- _Text to read_
==================================================
# Execuhitch/Invisihitch/Steatlthitch



## marlboroman749 (May 30, 2018)

Hi guys for anyone who has any of the above hitch I have some questions:

1) does anyone have the invisihitch installation instruction for both the hitch and wiring harness? If yes can you please send me the pdf version?

2) are invisihitch and stealthitch parts interchangeable? They both look like they are the same design. 

I have the origiinal invisihitch with the ball attachment but I don't have the 2" hitch receiver. Invisihitch seem to be out of business so I can't order the 2" receiver attachment I was thinking if I can use the stealthictch 2" receiver attachment on the invisihitch.

Also is the stealthitch locking mechanism interchangeable between invisihitch and stealthitch?

Thanks in advance for info guys.


----------



## FredoinSF (Nov 29, 2009)

Search invisihitch in E70 forum and should be lots of threads from 4-5 years ago.


----------



## jck66 (Nov 28, 2017)

You don't say which car you have - I imagine the instructions to be similar but not identical depending on the car.

Also, my understanding from doing some research is that invisihitch has become execuhitch, at least in the US.


----------



## marlboroman749 (May 30, 2018)

jck66 said:


> You don't say which car you have - I imagine the instructions to be similar but not identical depending on the car.
==================================================
Extend the forum thread about the Invisihitch and Stealthitch trailer hitches, picking up right after its last line. The material that follows comes from a different source than the hitch thread.

- _Collected material_
==================================================
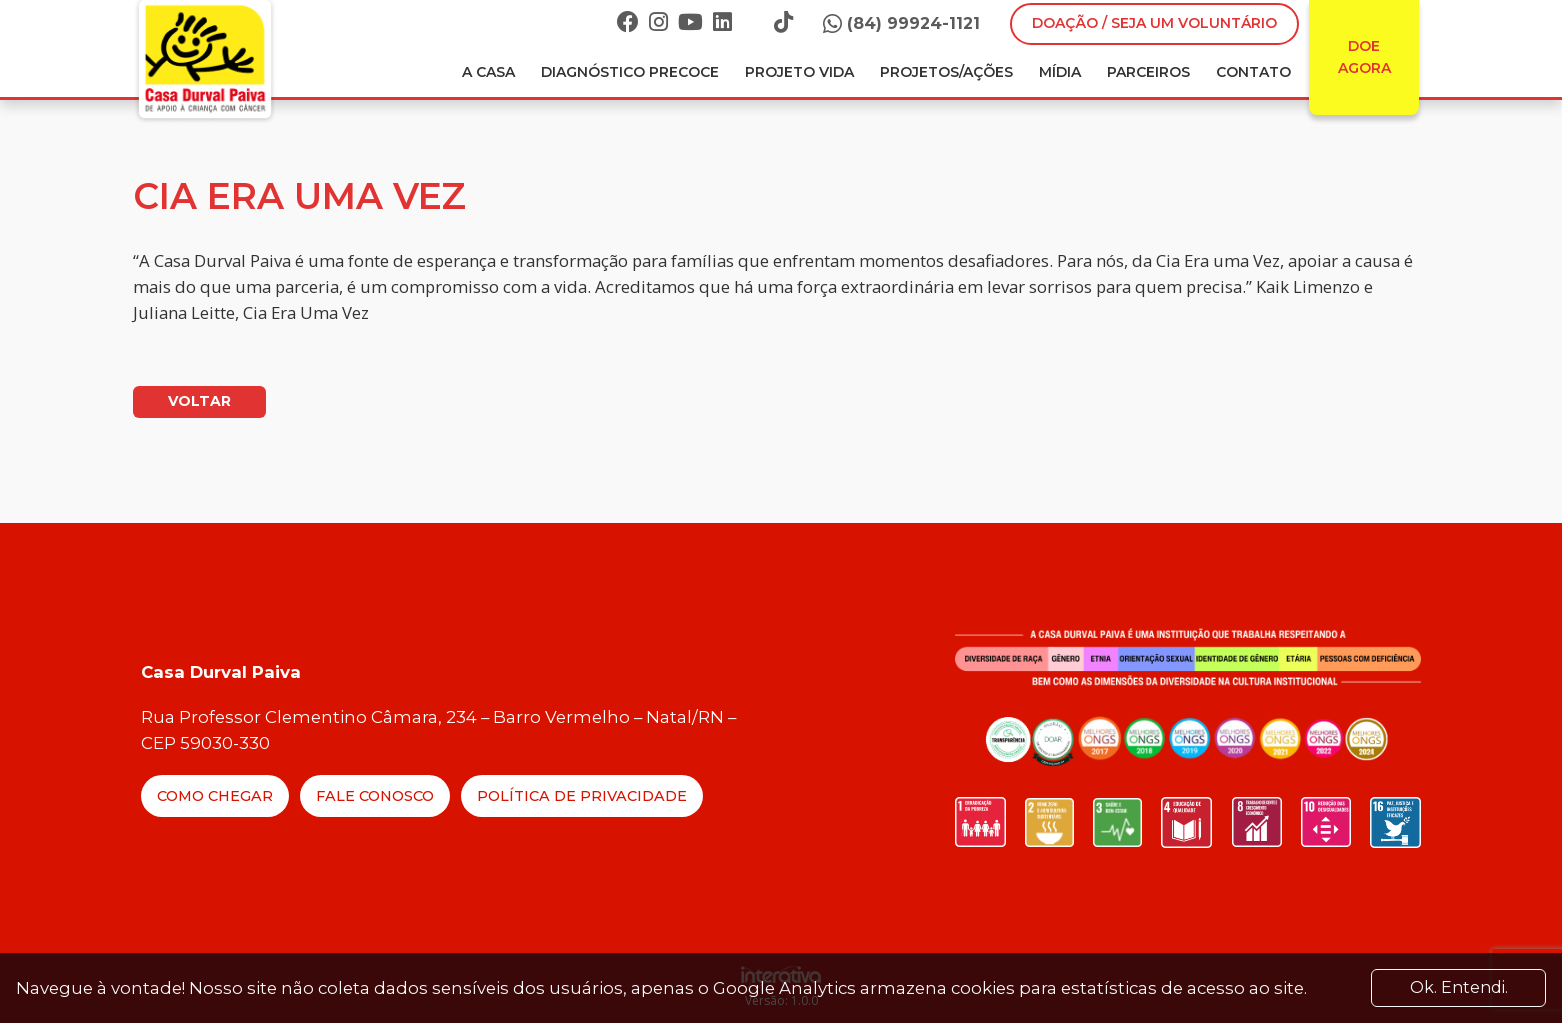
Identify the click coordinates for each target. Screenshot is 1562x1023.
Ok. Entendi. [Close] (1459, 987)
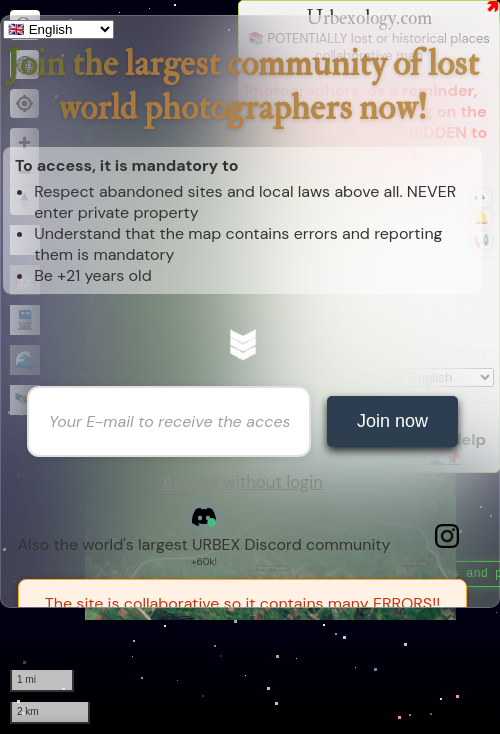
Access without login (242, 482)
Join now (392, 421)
==================================================
- _Answer to this exercise_
> 
> Also, my understanding from doing some research is that invisihitch has become execuhitch, at least in the US.


My bad. I have 335d 2011.


----------



## StealthHitches (Nov 21, 2017)

Invisihitch and Stealth Hitches are completely different and are not interchangeable. Invisihitch and Execuhitch were connected and are no longer in business in the U.S.


----------



## LakeCitySkyRoad (May 24, 2017)

marlboroman749 said:


> Hi guys for anyone who has any of the above hitch I have some questions:
> 
> 1) does anyone have the invisihitch installation instruction for both the hitch and wiring harness? If yes can you please send me the pdf version?
> 
> ...


1) Sending DM

2) I have been told by Stealthhitch that they are not interchangable.

Last fall, we noticed some deformation to the hitch. Invisihitch sent us a replacement under warranty and told us, "[They] updated the design by using a slightly thicker brace for the mounting plates and hitch beam."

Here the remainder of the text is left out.